Associado aos novos recrutamentos, a empresa está neste momento a lançar iniciativas de formação em áreas de especialização, como cibersegurança, cloud infrastructure, java full-stack. “Dirigem-se a pessoas que queiram integrar estas equipas, mas precisam de maior conhecimento na área. Os participantes selecionados são integrados, desde o dia um, na empresa, com remuneração e garantia de inclusão nos projetos em desenvolvimento”, explica Pedro Vieira da Silva, chief technical titan.
A versão para Portugal do EY Attractiveness Survey vem também voltar a pôr em evidência a preocupação dos investidores “com a capacidade das universidades portuguesas em formar mais recursos nesta área [TI]”, como refere Miguel Cardoso Pinto, EY-Parthenon Leader. Luís Urmal aponta a mesma preocupação e junta à quantidade, a preocupação com a adequação às necessidades concretas do mercado, que as empresas mencionadas acima também estão a abordar.
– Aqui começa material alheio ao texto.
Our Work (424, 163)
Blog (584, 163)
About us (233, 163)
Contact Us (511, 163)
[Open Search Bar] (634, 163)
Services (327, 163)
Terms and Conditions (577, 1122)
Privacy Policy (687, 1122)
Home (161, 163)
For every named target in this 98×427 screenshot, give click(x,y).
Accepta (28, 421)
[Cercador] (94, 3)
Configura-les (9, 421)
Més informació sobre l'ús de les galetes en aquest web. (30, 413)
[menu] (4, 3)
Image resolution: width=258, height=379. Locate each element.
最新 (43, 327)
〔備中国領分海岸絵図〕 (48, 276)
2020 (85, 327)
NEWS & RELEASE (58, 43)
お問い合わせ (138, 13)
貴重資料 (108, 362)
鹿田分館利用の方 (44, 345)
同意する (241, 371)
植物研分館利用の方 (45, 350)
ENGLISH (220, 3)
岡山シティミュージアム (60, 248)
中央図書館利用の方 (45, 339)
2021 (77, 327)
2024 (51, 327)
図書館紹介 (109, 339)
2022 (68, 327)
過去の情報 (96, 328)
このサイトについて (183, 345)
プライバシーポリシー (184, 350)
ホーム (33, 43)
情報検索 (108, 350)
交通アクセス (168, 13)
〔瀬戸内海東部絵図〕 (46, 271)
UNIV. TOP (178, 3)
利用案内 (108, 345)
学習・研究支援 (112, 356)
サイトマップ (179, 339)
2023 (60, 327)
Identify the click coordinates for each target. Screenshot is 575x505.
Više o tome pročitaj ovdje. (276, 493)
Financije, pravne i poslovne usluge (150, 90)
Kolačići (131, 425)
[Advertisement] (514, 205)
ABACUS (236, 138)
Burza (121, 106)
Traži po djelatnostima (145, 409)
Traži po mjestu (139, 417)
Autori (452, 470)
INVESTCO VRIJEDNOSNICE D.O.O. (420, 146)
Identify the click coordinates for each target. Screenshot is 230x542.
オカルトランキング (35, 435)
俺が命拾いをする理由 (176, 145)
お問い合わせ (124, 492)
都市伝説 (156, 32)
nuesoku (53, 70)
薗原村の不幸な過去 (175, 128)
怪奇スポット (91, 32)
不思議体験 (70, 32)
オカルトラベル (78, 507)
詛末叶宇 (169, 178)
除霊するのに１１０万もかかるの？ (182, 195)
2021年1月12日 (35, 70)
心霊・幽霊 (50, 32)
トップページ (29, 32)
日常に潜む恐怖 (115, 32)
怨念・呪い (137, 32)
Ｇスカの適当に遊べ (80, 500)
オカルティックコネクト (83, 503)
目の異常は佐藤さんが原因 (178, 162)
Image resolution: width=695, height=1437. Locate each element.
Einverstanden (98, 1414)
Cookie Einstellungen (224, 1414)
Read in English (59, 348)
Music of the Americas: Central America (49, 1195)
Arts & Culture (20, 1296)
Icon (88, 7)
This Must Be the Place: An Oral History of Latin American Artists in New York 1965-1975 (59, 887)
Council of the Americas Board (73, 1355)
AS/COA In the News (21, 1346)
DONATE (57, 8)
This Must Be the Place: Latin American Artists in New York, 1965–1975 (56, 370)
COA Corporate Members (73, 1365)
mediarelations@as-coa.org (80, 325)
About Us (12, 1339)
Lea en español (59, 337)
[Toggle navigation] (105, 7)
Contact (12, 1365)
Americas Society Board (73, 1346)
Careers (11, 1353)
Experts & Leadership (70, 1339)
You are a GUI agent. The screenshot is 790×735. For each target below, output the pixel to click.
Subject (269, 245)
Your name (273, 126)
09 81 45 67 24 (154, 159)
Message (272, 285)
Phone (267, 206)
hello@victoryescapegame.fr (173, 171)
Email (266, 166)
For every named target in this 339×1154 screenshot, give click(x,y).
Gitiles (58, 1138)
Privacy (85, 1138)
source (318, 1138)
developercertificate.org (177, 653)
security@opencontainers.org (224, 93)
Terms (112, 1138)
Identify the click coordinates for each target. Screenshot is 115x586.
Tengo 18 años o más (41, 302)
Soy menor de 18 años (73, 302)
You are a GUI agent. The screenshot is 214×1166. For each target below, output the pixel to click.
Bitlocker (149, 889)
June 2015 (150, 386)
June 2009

“Há que criar as condições para que o talento que sai das universidades tenha um perfil ainda mais adequado às necessidades das empresas. É certo que existem crescentes parcerias entre a academia e o setor empresarial. Mas ainda há muito por percorrer e nós sentimo-lo por experiência própria”, admite Luís Urmal.
Em resposta, a SAP tem optado por promover parcerias com universidades e institutos politécnicos, para iniciativas que ajudem a acelerar a capacitação das pessoas para funções mais digitais. Também participa em programas de requalificação de competências, como o programa europeu Reskilling 4 Employment, que em Portugal se designa Pro_Move. A iniciativa, que já reúne várias empresas e o IEFP, pretende requalificar um milhão de pessoas em situação de desemprego até 2025 e está vocacionada para quem tem qualificação ou experiência profissional desajustada das necessidades atuais.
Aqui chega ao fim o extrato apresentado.